Replacing the gloveport with a commercial gelport is an attractive alternative because it solves the potential risk of perforating the glove and facilitates instrument insertion. The trocar path of gelport systems is usually shorter and rigid and does not have a fragile area as in the glove case. On the other hand, the internal ring of the Alexis-type retraction system included in commercial gelports is usually larger. Because of this, it may constitute a greater surgical trauma and distract the surgical wound, increasing its size.
It is pertinent to highlight the role of the assistant in this intervention. On the one hand, given the limited working space and triangulation capacity, camera movements must be minimal and precise, and it is straightforward to accidentally remove the optics from the cavity. On the other hand, the surgeon's intermittent introduction of new instruments through the working channels requires the assistant's intervention since it is easy to pierce the gloveport with the instruments inadvertently in the path between the trocar and the surgical wound (which constitutes the exposed piece of glove). If this occurs, the cavity created with the C02 is lost. This can be solved by placing an adhesive in the pierced area or creating a new gloveport.

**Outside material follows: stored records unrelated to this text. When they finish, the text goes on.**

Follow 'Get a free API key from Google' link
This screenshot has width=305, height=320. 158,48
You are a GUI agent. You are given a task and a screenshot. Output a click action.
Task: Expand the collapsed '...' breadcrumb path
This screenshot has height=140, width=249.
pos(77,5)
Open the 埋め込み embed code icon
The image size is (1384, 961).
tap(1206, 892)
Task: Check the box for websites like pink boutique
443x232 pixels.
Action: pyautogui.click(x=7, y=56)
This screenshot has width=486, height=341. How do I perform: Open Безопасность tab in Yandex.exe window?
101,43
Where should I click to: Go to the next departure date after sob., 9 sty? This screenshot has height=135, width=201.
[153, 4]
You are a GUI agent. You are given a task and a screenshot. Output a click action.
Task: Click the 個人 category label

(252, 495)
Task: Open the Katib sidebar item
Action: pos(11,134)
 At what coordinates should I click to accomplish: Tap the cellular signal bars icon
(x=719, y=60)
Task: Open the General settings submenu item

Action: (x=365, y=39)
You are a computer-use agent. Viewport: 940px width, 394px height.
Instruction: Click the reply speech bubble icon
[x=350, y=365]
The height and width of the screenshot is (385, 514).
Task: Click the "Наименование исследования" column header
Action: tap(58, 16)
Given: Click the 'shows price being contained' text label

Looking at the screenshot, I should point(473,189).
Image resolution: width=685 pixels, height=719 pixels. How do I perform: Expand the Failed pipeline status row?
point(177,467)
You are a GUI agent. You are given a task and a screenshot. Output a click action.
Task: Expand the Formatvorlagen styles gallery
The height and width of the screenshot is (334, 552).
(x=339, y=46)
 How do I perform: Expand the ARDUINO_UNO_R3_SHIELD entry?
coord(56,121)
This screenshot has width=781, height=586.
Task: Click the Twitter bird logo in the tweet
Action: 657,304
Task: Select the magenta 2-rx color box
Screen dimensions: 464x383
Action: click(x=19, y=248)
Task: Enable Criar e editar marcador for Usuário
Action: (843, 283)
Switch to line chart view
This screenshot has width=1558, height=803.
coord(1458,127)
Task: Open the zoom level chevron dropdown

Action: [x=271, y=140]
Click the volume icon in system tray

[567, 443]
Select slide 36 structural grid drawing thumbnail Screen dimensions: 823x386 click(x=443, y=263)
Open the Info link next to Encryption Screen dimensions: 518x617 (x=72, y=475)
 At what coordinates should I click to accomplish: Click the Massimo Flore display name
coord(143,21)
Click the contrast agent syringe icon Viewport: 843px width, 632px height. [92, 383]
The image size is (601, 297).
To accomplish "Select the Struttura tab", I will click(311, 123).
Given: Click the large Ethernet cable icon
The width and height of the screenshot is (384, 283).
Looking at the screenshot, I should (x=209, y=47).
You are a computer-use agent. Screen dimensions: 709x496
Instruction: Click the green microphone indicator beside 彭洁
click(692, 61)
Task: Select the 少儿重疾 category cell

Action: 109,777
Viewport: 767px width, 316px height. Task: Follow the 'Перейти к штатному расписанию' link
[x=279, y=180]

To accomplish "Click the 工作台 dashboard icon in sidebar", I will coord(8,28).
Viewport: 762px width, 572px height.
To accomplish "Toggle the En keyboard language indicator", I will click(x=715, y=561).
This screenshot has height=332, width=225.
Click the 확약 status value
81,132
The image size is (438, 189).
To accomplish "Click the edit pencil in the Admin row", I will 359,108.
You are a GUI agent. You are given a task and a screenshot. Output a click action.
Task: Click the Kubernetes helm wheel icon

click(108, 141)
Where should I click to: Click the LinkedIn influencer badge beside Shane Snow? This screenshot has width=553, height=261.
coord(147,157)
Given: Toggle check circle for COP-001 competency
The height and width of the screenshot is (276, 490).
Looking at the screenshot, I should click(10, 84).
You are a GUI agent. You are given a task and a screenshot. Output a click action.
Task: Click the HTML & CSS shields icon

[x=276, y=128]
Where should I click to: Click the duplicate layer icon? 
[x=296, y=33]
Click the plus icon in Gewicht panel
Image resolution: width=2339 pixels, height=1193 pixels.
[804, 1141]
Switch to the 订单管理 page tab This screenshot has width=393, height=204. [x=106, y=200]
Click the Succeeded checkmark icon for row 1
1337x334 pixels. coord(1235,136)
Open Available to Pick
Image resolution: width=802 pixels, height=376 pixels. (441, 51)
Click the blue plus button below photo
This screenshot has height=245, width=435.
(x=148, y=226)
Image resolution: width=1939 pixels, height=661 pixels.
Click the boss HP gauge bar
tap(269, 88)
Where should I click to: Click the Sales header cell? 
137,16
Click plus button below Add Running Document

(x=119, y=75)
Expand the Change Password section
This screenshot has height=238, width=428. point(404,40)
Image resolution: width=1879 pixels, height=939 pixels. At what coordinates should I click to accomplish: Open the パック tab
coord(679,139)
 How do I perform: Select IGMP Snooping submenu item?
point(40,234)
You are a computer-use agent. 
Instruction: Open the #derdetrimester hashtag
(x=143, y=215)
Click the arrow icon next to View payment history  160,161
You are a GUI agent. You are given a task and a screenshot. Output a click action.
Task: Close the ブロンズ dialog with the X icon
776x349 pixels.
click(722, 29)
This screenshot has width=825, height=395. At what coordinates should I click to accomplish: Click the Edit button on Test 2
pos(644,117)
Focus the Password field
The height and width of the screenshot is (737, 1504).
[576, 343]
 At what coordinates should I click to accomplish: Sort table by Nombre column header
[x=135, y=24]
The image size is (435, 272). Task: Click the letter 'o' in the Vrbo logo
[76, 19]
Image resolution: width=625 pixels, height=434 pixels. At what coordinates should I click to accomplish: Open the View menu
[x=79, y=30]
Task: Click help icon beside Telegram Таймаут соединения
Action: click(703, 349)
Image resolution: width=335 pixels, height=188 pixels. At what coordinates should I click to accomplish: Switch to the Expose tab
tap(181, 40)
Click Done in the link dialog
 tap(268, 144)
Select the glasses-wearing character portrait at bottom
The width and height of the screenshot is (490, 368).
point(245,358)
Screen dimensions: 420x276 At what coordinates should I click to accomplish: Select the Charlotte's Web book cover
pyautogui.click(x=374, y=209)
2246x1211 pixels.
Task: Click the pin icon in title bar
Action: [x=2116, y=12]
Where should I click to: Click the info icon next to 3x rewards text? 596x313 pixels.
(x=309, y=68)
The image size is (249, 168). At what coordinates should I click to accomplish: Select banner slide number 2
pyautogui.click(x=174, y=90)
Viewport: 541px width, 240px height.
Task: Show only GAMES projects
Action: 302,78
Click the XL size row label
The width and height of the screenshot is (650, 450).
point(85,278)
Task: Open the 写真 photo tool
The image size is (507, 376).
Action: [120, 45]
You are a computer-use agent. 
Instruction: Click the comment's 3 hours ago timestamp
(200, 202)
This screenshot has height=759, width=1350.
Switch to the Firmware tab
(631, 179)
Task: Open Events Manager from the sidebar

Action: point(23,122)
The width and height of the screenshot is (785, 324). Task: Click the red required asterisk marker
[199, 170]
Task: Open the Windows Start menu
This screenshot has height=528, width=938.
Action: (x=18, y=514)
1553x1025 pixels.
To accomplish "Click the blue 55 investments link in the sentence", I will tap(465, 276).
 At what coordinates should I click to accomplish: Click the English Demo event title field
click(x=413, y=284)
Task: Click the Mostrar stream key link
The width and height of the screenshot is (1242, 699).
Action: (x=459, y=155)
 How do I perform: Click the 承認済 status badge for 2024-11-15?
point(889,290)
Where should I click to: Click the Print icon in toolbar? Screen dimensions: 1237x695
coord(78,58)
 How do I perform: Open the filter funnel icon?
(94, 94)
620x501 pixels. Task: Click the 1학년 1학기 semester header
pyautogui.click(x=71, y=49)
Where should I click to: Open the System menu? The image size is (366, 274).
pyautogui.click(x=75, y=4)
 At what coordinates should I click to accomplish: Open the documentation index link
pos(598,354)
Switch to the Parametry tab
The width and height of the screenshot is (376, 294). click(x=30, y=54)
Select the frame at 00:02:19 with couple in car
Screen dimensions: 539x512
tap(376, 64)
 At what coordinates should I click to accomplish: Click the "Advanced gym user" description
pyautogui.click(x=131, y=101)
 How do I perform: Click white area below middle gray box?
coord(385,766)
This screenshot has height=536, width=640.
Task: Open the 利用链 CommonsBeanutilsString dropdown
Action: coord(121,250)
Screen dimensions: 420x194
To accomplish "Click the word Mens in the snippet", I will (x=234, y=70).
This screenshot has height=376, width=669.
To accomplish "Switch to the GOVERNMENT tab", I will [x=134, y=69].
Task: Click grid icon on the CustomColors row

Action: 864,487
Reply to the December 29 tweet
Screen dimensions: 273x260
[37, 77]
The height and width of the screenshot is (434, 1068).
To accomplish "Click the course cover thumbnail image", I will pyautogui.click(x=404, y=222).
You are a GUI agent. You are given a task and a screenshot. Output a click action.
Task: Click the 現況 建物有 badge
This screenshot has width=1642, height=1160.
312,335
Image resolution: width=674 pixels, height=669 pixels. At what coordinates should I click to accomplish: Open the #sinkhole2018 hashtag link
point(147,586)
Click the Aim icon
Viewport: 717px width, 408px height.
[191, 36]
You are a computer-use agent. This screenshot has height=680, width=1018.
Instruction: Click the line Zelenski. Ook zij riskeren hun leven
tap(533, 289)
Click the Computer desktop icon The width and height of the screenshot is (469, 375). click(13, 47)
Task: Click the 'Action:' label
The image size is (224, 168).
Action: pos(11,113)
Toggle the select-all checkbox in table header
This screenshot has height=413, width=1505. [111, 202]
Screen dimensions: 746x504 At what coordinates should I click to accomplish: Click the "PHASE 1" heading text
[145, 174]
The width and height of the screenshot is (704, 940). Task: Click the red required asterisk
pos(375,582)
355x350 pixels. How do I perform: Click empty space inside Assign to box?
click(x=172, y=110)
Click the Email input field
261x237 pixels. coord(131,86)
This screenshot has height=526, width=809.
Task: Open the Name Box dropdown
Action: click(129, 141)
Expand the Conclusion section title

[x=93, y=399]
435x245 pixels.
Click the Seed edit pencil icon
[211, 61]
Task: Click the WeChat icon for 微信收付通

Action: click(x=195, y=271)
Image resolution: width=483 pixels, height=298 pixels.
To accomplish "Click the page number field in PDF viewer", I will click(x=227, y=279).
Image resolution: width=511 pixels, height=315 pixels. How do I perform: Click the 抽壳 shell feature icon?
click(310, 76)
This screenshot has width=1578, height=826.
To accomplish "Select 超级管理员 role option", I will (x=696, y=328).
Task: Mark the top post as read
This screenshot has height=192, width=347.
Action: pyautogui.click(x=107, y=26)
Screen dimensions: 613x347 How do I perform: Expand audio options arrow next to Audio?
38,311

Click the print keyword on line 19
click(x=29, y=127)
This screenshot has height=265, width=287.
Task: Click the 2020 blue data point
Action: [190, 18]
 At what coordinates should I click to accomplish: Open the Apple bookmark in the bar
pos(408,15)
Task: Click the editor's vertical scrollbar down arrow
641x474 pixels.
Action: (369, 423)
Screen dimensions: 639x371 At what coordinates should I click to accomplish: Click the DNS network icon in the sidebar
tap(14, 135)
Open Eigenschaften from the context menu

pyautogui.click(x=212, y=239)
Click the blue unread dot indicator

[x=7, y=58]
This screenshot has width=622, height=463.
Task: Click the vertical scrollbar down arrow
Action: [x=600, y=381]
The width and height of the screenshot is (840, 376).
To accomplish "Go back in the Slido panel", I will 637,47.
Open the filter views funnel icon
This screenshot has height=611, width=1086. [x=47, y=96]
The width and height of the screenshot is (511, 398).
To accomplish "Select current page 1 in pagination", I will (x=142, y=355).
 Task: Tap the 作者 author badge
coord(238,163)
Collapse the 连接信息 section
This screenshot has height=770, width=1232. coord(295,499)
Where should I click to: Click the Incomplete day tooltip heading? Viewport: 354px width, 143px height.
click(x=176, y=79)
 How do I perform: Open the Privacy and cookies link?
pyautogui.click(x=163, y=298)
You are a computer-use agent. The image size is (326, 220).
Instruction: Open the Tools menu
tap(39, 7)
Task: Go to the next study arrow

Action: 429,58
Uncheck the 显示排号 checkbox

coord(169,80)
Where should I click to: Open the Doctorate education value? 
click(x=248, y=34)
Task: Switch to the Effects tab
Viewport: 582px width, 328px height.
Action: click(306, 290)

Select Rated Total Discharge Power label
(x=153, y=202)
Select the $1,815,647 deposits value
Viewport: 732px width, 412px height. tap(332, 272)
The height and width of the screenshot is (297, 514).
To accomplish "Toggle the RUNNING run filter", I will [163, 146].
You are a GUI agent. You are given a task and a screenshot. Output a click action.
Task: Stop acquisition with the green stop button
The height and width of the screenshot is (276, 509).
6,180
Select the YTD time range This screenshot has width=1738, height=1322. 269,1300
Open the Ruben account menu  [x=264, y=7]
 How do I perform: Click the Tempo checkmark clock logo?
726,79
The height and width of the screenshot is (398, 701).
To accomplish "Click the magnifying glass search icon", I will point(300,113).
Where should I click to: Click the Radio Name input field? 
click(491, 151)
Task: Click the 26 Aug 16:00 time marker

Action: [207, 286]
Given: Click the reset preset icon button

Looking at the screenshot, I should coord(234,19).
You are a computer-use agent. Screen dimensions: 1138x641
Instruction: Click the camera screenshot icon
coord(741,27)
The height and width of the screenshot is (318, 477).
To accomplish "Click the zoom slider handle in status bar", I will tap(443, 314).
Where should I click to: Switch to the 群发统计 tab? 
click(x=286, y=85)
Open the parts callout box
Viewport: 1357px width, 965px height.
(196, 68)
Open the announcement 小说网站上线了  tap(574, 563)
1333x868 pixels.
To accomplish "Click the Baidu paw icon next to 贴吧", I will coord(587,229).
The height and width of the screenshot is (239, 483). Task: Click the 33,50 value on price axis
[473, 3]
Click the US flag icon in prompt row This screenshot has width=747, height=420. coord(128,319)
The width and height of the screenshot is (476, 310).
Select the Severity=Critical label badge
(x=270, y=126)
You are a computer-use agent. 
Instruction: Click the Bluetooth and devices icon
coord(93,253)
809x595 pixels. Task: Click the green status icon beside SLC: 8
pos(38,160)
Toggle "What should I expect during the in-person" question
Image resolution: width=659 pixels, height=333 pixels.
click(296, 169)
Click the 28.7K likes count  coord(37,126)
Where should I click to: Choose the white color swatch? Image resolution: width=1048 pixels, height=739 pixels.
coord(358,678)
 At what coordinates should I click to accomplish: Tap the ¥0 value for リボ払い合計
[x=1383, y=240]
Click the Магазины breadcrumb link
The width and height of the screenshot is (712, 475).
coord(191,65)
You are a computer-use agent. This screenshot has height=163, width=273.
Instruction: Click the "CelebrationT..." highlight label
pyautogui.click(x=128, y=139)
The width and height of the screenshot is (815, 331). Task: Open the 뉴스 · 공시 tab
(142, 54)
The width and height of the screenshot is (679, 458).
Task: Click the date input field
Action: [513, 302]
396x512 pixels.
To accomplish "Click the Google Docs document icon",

To avoid glove perforation, the assistant guides the instruments through the trocar with its hand from outside the glove and accompanies them to the incision. The assistant should be an experienced surgeon during the initial learning curve of the procedure.
We did not suffer any intraoperative complications during this surgical procedure. Nevertheless, this intervention's main risk or potential complication is damage to adjacent structures (primarily the renal hilum). This complication, common to all minimally invasive surgical techniques for UPJO, makes it potentially necessary to convert quickly to open surgery. This should be considered during the preoperative preparation.
GARP may constitute a safe, fast, economical, and effective alternative to laparoscopic pyeloplasty, especially in infants. We understand these techniques (including OTAP, RoTAP, and GARP) as a surgical alternative that Pediatric Surgeons should know for treating UPJO. We believe that the ideal group of patients for this technique are infants and low-weight patients, in whom the laparoscopic/robotic approach constitutes a significant technical challenge and in whom this technique is fast and effective. Our experience is preliminary, and new reports are needed to develop and optimize the present technique and validate its usefulness in this pathology.